Big data never stops and neither should your Spark jobs. They should not stop when they see invalid input data. They should not stop when there are bugs in your code. They should not stop because of I/O-related problems. They should not stop because the data is too big. Bulletproof jobs not only keep working but they make it easy to identify and address the common problems encountered in large-scale production Spark processing: from data quality to code quality to operational issues to rising data volumes over time.
In this session you will learn three key principles for bulletproofing your Spark jobs, together with the architecture and system patterns that enable them. The first principle is idempotence. Exemplified by Spark 2.0 Idempotent Append operations, it enables 10x easier failure management. The second principle is row-level structured logging. Exemplified by Spark Records, it enables 100x (yes, one hundred times) faster root cause analysis. The third principle is invariant query structure. It is exemplified by Resilient Partitioned Tables, which allow for flexible management of large scale data over long periods of time, including late arrival handling, reprocessing of existing data to deal with bugs or data quality issues, repartitioning already written data, etc.

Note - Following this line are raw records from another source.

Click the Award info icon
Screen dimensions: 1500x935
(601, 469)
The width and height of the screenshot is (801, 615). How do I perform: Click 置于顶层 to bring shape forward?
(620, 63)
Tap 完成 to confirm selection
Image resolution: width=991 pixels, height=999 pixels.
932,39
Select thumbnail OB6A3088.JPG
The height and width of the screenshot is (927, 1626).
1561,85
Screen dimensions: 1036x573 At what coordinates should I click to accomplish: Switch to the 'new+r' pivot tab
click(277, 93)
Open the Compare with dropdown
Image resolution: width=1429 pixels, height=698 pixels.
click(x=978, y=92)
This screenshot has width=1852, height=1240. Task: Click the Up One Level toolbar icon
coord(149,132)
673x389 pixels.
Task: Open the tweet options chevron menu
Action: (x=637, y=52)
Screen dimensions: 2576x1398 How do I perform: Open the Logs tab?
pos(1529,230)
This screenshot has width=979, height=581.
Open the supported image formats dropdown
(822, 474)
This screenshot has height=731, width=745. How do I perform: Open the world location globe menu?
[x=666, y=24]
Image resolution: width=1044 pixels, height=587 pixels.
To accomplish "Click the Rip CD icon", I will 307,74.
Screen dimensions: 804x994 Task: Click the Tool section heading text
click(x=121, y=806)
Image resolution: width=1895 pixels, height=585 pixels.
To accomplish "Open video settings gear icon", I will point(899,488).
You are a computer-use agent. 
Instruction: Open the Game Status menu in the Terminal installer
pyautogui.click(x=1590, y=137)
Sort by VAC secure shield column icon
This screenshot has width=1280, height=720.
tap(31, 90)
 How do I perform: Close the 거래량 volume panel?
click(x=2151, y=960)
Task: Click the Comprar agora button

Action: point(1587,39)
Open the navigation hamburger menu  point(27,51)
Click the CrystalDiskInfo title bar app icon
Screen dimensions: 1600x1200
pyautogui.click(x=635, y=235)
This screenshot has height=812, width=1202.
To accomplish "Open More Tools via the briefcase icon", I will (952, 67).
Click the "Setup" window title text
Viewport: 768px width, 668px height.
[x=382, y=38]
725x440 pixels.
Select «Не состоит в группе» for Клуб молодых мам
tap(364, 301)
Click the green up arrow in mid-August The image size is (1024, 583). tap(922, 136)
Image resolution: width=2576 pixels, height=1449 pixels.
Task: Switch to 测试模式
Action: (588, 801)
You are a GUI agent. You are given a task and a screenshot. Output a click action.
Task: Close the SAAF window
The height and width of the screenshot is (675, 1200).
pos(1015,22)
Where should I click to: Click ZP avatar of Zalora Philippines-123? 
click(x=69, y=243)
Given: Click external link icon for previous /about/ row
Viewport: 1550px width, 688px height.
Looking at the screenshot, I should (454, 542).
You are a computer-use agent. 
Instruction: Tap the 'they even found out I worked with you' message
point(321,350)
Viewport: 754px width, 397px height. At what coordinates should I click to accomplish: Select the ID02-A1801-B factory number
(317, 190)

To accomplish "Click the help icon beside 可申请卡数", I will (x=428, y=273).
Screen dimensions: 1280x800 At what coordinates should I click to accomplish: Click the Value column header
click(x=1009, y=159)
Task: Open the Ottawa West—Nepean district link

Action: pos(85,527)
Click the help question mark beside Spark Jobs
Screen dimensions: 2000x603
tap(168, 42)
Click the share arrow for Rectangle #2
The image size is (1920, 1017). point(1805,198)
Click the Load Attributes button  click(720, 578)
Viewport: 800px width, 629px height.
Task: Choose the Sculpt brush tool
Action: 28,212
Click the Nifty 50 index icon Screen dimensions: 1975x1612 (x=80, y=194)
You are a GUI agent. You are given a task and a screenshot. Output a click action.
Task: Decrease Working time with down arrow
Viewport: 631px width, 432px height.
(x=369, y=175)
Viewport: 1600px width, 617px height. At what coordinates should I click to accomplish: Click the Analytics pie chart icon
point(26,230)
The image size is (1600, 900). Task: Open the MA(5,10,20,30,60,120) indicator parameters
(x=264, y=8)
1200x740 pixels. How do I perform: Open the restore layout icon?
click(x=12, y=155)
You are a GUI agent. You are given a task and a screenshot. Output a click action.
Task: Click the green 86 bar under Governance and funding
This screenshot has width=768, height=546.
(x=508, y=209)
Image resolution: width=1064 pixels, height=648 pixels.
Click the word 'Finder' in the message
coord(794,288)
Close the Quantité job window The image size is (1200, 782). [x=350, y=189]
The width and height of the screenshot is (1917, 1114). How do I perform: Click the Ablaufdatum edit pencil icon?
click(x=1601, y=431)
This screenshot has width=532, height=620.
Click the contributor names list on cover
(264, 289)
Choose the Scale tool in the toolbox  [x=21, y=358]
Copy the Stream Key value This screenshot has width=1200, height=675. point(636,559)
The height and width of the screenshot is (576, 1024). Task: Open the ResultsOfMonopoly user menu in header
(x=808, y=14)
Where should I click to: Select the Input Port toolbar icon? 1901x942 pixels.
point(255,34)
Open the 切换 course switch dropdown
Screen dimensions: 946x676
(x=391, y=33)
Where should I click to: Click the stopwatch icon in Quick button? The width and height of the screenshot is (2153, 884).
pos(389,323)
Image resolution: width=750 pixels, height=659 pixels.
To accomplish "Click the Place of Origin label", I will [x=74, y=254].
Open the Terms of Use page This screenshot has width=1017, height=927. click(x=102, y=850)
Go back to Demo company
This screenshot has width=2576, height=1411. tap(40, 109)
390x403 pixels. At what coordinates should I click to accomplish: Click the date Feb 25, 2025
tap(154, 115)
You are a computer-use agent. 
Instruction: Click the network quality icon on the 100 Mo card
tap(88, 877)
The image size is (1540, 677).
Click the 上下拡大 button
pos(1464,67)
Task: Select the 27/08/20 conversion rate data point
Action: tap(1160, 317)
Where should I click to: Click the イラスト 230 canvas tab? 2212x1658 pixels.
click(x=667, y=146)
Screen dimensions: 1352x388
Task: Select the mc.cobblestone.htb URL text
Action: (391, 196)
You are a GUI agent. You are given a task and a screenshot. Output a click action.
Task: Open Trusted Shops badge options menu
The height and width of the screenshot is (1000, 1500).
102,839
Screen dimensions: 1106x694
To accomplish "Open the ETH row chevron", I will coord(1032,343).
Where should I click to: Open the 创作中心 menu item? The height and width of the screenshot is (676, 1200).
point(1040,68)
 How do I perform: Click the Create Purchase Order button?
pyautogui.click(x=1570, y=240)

These patterns have been successfully used in production at Swoop in the demanding world of petabyte-scale online advertising.
Sim Simeonov is the founding CTO of Swoop, a startup that brings the power of search advertising to content. Previously, Sim was the founding CTO at Ghostery, the platform for safe & fast digital experiences, and Thing Labs, a social media startup acquired by AOL. Earlier, Sim was vice president of emerging technologies and chief architect at Macromedia (now Adobe) and chief architect at Allaire, one of the first Internet platform companies. He blogs at blog.simeonov.com, tweets as @simeons and lives in the Greater Boston area with his wife, son and an adopted dog named Tye.